(Provided passage):
======
Advice from Amy: Unwanted Houseguests

By Amy Dickinson | November 23rd, 2021

“Should we have to host relatives who are slobs?”


couple greeting guests at the door Iakov Filimonov Dreamstime. For Ask Amy column on unwanted houseguests

Advice columnist Amy Dickinson responds to a couple who dread hosting unwanted houseguests – in this case, relatives who are messy and have children who lack manners.


Dear Amy:

My wife and I keep an immaculate home. It is our sanctuary!

We live in a different state from majority of family. My cousins have made it known that they anticipate staying with us as house guests while visiting our area.

This particular family chooses to live in squalid conditions.

They have four small children whose manners and behavior are also very challenging.

We don’t believe that this family will transform the moment they cross our doorstep.

Others say that we should accept hosting them. The theme seems to be that we should make the sacrifice and put up with painful house guests, because that is just what you do when it is your flesh and blood.

My position is that it’s unfair to make us the bad guys for wanting to spare ourselves the trial of hosting these folks in our home.

Envision being trapped in the role of manners cop/maid service for several days! What I see here is a recipe for resentment – definitely ours and probably theirs, too.

What are our options?

How would you respond to family members who imply that we’d be cold-hearted to turn the would-be guests down?

– Touchy Situation

Dear Touchy:

For people who have taken a tough stance, you and your wife seem especially vulnerable to the opinions of others.
======
(Information provided):
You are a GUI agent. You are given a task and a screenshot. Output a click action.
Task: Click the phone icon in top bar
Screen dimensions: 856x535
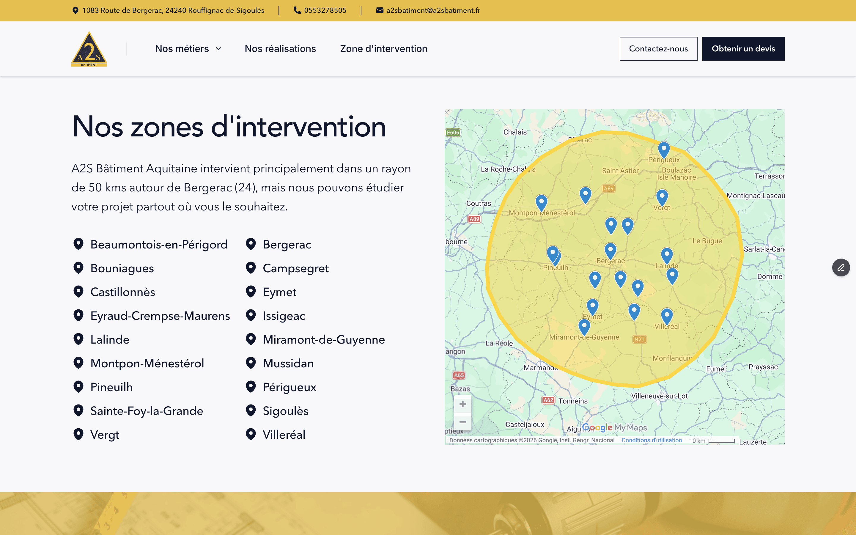[x=297, y=10]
======
(Work to do):
1. Answer each question from the advice column on unwanted houseguests:
(a) On what date was the column published?
(b) How many small children does the cousins' family have?
(c) What role does the letter writer picture being trapped in for several days?
2. Quote every sentence in the advice column on unwanted houseguests that ends with a question mark.
3. Extend Amy's reply in the advice column on unwanted houseguests, starting after its last sentence.
The material was gathered from a separate source and has no connection to the advice column.

(Task answers):
1.
(a) November 23rd, 2021
(b) Four
(c) Manners cop/maid service

2.
1. “Should we have to host relatives who are slobs?”
2. What are our options?
3. How would you respond to family members who imply that we’d be cold-hearted to turn the would-be guests down?

3.
I don’t know of many households that can easily accommodate a family of six for several days.

Regardless of your capacities, you are unwilling to host this family.

You don’t need to supply reasons.

You don’t need to explain yourself.

You DO need to be willing to appear inflexible or ungenerous to those who will judge your choice.

If the family wants to visit your town, you could research nearby short-term rental homes. It would be kind of you to spend some time with them and host them for a few meals.


Want to get even more life tips from Amy? Read more of her advice columns here!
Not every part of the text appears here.